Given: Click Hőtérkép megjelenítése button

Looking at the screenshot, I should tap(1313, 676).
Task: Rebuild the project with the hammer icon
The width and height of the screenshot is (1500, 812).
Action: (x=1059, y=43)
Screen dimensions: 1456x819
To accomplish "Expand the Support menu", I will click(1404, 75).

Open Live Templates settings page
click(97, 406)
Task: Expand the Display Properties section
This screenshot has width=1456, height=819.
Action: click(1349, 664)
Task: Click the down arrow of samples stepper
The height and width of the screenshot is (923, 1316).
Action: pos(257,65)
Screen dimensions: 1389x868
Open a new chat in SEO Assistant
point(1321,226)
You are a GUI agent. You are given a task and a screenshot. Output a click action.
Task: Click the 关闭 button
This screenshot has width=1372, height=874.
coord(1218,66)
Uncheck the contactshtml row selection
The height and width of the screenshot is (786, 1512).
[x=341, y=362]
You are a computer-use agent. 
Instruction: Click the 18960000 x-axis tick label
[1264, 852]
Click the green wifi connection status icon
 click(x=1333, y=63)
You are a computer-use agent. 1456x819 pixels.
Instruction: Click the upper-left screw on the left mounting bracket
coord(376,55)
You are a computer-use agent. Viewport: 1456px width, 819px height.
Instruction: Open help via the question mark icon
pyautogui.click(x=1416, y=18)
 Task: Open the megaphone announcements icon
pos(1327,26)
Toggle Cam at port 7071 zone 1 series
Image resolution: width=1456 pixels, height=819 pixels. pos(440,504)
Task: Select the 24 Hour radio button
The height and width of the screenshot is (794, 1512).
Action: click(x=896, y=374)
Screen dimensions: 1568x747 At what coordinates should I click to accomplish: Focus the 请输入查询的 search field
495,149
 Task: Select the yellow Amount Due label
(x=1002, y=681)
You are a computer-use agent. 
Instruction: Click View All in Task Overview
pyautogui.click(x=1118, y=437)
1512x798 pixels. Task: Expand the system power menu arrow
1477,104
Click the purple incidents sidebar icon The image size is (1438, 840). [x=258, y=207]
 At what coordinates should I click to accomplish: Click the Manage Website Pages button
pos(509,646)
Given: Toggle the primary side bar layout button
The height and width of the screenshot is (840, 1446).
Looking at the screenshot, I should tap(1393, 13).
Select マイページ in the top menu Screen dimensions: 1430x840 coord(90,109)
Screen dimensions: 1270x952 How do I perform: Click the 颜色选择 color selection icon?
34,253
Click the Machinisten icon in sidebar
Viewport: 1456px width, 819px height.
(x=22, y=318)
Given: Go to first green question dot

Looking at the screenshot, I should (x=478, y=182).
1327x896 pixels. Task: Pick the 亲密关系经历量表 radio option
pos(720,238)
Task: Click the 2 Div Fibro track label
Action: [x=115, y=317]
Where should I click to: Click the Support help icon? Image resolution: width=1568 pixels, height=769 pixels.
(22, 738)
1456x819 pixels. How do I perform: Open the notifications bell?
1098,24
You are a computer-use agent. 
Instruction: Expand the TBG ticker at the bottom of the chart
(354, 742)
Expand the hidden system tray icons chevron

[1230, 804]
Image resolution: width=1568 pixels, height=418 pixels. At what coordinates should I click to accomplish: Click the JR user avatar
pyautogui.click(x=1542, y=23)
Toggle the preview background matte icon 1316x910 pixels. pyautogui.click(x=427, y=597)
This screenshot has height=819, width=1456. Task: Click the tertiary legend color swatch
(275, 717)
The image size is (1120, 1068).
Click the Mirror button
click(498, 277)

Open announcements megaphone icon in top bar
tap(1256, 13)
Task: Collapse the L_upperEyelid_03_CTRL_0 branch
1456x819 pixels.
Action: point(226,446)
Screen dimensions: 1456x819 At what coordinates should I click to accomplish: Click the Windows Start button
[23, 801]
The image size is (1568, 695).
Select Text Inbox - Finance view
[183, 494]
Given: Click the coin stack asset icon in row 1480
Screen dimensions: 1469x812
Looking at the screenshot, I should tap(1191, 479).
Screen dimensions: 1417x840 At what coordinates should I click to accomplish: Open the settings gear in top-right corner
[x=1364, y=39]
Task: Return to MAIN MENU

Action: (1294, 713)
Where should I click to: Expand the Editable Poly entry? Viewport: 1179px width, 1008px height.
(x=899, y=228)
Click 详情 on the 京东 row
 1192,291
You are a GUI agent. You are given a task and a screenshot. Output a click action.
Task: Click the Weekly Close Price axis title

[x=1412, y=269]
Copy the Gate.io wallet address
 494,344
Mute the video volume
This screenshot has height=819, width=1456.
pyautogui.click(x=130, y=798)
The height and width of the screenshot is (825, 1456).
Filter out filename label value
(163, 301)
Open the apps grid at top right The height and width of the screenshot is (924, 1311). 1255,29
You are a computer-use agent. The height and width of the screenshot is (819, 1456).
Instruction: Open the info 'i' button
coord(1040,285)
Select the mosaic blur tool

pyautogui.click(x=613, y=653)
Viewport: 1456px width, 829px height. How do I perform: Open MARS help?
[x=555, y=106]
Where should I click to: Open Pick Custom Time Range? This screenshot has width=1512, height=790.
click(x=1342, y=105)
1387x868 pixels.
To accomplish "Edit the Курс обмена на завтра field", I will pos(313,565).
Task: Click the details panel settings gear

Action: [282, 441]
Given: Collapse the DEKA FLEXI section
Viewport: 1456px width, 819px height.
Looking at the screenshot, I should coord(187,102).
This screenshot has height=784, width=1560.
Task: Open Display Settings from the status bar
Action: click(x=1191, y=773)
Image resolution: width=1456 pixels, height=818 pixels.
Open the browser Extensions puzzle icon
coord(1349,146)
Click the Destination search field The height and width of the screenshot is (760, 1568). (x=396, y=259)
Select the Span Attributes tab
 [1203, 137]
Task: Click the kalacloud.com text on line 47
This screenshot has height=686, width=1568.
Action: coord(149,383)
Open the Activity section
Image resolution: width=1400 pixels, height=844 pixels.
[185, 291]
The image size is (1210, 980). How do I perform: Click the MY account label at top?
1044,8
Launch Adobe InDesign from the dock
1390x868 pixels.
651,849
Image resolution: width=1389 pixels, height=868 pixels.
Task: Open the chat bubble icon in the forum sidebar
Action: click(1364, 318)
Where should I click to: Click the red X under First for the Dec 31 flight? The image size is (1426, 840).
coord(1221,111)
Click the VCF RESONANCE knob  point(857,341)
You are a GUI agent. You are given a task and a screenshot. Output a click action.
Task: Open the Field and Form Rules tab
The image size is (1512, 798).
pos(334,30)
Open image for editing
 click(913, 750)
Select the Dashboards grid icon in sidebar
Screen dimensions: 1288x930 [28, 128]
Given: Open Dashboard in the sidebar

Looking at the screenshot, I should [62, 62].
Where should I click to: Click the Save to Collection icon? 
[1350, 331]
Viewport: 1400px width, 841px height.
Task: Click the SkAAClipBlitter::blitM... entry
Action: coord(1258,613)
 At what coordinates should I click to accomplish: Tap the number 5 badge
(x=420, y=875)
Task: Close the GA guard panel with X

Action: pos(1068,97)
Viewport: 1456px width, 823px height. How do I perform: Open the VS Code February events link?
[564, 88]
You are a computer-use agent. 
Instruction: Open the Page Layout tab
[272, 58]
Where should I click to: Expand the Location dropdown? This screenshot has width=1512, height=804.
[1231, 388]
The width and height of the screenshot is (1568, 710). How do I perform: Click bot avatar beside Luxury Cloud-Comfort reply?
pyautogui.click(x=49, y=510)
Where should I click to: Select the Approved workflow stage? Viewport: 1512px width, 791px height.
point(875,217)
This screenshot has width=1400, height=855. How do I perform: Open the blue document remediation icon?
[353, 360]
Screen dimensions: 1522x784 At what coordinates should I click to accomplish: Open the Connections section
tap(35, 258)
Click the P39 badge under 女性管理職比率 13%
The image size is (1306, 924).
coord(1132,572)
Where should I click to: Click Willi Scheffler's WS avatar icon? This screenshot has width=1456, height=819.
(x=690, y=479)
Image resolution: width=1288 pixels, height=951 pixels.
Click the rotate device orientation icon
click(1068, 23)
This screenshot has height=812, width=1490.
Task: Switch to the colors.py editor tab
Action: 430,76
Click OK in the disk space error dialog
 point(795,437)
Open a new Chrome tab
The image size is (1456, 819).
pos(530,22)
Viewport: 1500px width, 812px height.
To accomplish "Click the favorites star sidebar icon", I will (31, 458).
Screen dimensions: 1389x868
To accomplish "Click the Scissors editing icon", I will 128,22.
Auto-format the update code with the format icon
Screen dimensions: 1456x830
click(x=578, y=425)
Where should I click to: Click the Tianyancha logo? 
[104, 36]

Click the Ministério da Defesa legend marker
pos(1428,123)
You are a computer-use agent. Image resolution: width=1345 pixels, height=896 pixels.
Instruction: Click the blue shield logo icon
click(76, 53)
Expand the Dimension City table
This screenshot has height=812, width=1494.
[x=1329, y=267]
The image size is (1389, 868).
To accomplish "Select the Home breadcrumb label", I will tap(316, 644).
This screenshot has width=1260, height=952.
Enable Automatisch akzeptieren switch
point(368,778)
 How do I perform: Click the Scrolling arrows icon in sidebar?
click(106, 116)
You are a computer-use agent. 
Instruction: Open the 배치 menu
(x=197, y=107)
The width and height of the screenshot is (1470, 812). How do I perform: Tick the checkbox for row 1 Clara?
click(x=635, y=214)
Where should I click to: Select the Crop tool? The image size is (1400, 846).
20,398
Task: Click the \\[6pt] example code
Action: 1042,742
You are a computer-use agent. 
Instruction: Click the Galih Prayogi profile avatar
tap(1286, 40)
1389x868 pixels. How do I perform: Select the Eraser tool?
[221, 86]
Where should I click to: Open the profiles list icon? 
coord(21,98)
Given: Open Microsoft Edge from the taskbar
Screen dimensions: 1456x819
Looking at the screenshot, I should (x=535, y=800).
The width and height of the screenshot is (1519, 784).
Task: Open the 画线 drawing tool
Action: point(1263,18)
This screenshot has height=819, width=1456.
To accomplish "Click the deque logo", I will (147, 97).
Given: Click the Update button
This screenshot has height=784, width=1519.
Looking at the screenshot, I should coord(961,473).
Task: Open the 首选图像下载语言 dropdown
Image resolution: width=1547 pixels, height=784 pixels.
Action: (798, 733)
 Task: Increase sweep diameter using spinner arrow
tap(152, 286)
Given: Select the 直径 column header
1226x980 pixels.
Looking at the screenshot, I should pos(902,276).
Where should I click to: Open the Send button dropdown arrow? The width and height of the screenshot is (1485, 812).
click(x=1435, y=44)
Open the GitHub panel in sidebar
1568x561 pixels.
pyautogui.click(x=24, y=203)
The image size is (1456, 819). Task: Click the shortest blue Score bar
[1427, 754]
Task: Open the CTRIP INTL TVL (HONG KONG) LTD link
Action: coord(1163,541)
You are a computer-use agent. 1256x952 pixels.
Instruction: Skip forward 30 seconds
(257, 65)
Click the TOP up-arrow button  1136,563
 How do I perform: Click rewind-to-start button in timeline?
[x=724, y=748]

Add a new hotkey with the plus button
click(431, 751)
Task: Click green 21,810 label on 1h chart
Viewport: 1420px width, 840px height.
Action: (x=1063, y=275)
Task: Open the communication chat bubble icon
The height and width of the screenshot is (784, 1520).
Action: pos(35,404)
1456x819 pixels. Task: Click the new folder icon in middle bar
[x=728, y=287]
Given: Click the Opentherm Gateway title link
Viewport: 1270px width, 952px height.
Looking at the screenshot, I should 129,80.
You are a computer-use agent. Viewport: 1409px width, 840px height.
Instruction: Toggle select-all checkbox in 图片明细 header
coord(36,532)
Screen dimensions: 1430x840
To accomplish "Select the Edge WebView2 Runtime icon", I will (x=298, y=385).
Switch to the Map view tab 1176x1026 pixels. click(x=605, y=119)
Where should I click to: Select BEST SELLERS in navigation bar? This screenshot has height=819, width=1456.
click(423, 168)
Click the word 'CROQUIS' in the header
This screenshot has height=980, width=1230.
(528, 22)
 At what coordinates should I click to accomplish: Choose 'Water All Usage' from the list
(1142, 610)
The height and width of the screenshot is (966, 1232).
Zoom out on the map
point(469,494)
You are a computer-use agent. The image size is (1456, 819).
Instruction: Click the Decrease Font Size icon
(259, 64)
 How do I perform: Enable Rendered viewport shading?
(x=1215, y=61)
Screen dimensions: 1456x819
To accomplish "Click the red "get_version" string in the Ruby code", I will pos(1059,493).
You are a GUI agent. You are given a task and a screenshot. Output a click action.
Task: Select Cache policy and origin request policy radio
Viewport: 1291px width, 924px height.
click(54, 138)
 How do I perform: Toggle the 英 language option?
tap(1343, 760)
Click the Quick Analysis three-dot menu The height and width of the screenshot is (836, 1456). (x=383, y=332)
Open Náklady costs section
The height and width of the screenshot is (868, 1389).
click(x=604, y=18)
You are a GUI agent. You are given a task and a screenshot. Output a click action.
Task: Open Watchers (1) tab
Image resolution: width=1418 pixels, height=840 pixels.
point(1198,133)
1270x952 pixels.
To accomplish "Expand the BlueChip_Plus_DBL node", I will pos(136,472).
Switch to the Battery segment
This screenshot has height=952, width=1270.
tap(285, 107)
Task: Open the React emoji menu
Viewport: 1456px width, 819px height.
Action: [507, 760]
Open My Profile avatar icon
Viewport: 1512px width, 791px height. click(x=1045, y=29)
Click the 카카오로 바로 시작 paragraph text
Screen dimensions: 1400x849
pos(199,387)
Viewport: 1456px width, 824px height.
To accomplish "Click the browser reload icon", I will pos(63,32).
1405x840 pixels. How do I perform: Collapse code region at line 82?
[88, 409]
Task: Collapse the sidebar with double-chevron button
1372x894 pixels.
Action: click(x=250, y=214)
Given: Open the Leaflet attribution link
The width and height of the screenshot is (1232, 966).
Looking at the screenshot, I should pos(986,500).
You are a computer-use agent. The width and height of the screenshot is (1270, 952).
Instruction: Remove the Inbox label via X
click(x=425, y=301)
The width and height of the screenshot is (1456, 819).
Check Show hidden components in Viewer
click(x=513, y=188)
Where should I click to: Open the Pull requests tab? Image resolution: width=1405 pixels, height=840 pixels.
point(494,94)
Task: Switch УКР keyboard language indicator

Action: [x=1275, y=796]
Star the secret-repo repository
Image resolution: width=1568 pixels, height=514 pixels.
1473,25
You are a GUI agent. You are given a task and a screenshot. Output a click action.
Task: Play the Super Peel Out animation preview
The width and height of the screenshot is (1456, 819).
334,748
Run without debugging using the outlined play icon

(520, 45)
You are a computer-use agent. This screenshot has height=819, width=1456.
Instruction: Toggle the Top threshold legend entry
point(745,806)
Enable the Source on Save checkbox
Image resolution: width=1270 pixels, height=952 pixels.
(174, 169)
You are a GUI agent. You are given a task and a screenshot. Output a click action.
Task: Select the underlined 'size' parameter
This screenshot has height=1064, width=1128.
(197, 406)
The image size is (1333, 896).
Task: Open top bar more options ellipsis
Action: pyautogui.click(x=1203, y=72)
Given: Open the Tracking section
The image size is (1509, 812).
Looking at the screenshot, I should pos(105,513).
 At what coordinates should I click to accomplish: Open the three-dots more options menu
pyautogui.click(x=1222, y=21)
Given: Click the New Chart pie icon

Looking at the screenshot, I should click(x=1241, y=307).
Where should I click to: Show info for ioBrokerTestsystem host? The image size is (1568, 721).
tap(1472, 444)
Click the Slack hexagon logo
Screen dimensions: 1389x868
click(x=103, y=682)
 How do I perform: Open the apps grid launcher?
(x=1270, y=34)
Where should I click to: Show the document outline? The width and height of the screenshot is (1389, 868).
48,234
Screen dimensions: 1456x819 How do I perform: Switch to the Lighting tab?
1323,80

# YOUR ASSIGNMENT
Your task is to find every line above containing the word "preview" and copy it.

# RESULT FOR THIS TASK
Toggle the preview background matte icon 1316x910 pixels. pyautogui.click(x=427, y=597)
Task: Play the Super Peel Out animation preview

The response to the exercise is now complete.